В обманчивой вальяжной позе, в бермудах и в свободной майке Глен сидел рядом с другой стороны столика, делал вид, что смотрит в газету, но из укрытия наблюдал за мной. Если у него и оставались какие-то сомнения, но теперь они рассеялись окончательно. В приступе бешенства он отшвырнул газету в сторону, соскочил с кресла, смел со стола бутылку, вазу с персиками и бокалы с вином. Звон разбитого стекла прервал гармонию звездной ночи, вино разлилось по узким отполированным доскам, китайская скрипка обиженно оборвалась на высокой ноте. Из глубокого кармана Глен вытащил заранее подготовленный револьвер, и наставил ствол на меня
«Как ты мог?» – бросил он презрительно перед тем, как всадить пулю в мою хмельную голову.
Безумный крик Марты спутал планы оскорбленного мужа. Он ожидал с её стороны извинений, покаяний, но явно не истерики. Глотая слезы, Марта просила убить её, но не меня. Как только ствол револьвера отвернулся в сторону, я со стремительностью уличного хулигана подался вперед, всадил нож в сердце Глена и протащил его, словно в танце, почти до самого борта. Лишь один раз револьвер выстрелил в небо. Старый друг повис на мне, вытаращив глаза с немым и бесполезным вопросом.
В первые секунды меня затопило чувство вины, смешанное с ледяным страхом. Если мафия узнает, что я убил Глена, то нас с Мартой убьют с особой жестокостью. Не понимая, что он уже мертв, я вытащил из раны нож, попытался рукой остановить кровь, но она все лилась и лилась, просачиваясь сквозь пальцы.

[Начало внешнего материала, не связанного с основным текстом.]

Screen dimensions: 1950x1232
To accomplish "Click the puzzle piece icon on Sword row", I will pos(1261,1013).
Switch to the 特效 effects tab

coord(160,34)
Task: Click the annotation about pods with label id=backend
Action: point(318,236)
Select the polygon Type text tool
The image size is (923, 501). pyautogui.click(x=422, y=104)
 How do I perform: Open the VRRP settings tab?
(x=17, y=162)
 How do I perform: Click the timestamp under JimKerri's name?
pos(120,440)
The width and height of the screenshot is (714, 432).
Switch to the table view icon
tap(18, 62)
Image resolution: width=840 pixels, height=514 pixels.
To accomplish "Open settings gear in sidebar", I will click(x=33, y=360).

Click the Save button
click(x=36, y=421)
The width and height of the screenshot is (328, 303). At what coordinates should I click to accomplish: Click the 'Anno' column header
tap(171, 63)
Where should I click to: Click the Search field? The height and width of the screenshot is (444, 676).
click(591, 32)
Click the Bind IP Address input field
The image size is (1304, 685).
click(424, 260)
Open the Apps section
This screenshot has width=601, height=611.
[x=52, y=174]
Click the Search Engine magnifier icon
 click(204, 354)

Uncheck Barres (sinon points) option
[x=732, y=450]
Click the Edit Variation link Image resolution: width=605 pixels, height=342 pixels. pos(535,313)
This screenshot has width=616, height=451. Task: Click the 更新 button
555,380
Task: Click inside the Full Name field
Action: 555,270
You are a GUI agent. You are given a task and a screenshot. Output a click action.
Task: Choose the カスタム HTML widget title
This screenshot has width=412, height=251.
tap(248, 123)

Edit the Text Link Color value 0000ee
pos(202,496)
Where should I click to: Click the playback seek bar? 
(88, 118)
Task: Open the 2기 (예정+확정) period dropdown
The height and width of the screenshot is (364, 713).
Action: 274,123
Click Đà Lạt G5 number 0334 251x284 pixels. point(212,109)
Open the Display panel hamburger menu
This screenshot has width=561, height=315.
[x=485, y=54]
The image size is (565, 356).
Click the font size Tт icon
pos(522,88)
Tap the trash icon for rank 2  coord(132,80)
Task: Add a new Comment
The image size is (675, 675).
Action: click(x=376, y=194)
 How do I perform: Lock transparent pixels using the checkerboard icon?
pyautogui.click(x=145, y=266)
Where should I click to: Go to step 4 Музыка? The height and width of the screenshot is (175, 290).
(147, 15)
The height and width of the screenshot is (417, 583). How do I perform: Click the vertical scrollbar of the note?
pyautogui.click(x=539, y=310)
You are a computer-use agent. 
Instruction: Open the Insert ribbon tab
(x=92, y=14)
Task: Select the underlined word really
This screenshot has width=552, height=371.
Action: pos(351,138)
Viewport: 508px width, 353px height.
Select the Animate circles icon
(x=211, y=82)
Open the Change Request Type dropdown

Тогда я взял подвернувшуюся под руку газету и приложил её под майку к бурлящей ране.
Марта, тихо всхлипывая, подошла и обняла меня сзади, как раскаивающегося грешника.
По трапу на палубу вбежал взволнованный стюрат. Дрожащим от волнения голосом он сообщил, что мы оказались в эпицентре тайфуна, что капитан уже подал сигнал SOS, что он попытается прорваться в восточном направлении и что нам лучше спуститься в каюты. Отрапортовав, стюарт снова исчез со сцены. Он так и не понял, что произошло. Возможно, решил, что хозяин яхты перебрал с вином.
В воздухе посвежело. Мы взяли еще теплое тело за руки и за ноги и перекинули его за леера. Мертвый Глен один раз ударился головой о нижние борта и отскочил в воду, как мешок с хламом.
Звезды исчезли с неба, с западного горизонта наступали черные тучи. То тут, то там громыхало. Непредсказуемые нити молний прорезали мрак морской ночи, устраивая настоящее светопреставление. Мы стояли у лееров в обнимку и смотрели в лицо надвигающемуся циклону.
В черной воде недалеко от катера нам представилось чудесное зрелище. Десятки люминесцирующих сифонофор поднимались из темных глубин, распутывая под собой многометровые щупальца, мерцающие синим цветом. Море казалось безмятежным и от того еще более жутким. Тишину нарушала лишь канонада громовых туч. Сквозь взрывы грома над темным морем пробивался голос Марты….
- Ты не виноват – говорит она под грохот железнодорожных колес – У нас не было другого выхода.
- Я знаю – отзываюсь я здесь и сейчас, окруженный кричащими джунглями – Но послушай, Марта, ты помнишь, что было после … ну после того, как Глен умер?
- Мы попали в тайфун – вспоминает она, хмуря брови.
- А дальше?
- Я помню молнии и синих медуз….- вспоминает она с отвлеченным взором - Как странно….А дальше просто темнота.
- Что- то произошло- говорю я - Мы должны…
И тут вдруг джунгли содрогаются от знакомого кошачьего рыка, который подхватывается буйными криками сотен мартышек.
- Боже, что это? – Марта испуганно вскидывает голову.
- Похоже на ягуара. Я думал, что он отстал, но кажется я ошибся. Нам нужно уходить.
Состав скрипит своим бесконечным железным телом, заходя в долгую дугу очередного каньонного изгиба. Я перепрыгиваю в вагон к Марте, протягиваю ей руку.
- Ты можешь идти?
- Да – она поднимается на ноги, немного шатаясь.
Поцелуем в губы я возвращаю ей равновесие, и мы бежим по песку через вагон, а после прыгаем на следующий.
Через десять вагонов она просит дать ей передохнуть. Я сбиваю с веток несколько манго, чтобы она утолила жажду. Пока Марта приканчивает сочные фрукты, я прислушиваюсь к джунглям, затем срываю толстую ветку метровой длины и разламываю её о колено на две половины, чтобы создать острие на концах.